**Data**

****************************************

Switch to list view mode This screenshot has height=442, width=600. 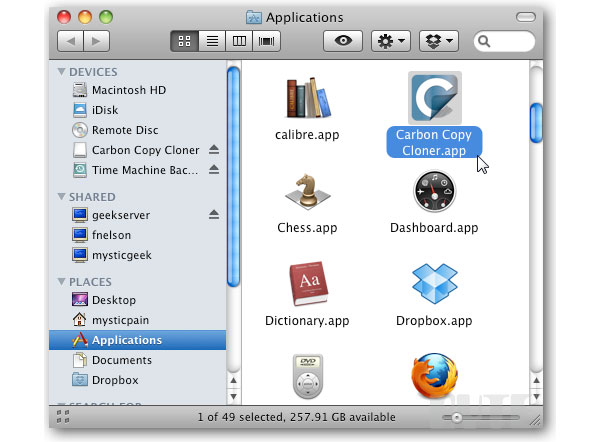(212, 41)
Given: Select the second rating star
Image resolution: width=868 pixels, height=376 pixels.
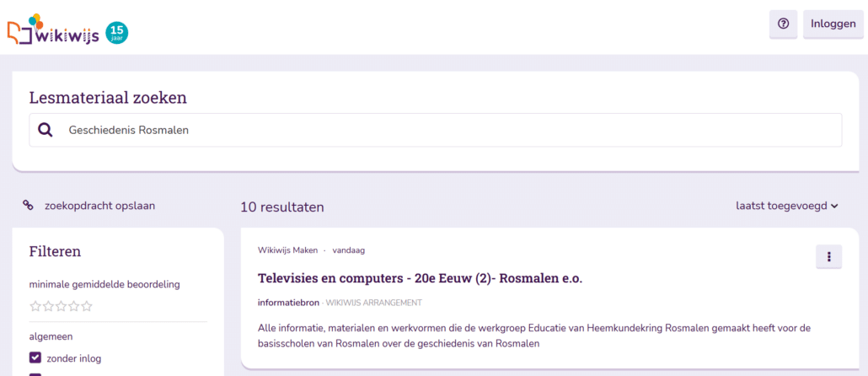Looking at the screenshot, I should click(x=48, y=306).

****************************************

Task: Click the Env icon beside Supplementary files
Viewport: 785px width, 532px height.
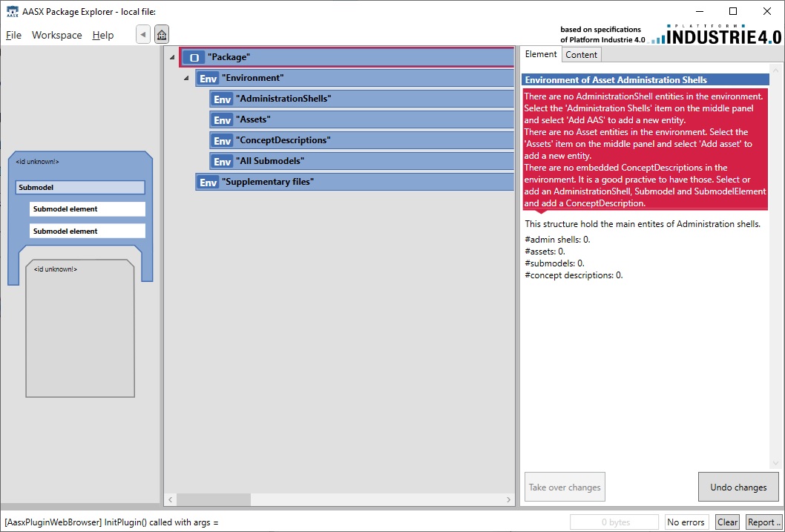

****************************************

**Instructions for the task**
In the entries above, the lines between the one holding "Task: Click the" and the one holding "Viewport: 785px width, 532px height.", inclusive, are to be printed exactly as written, and those alone.

**Answer to the exercise**
Task: Click the Env icon beside Supplementary files
Viewport: 785px width, 532px height.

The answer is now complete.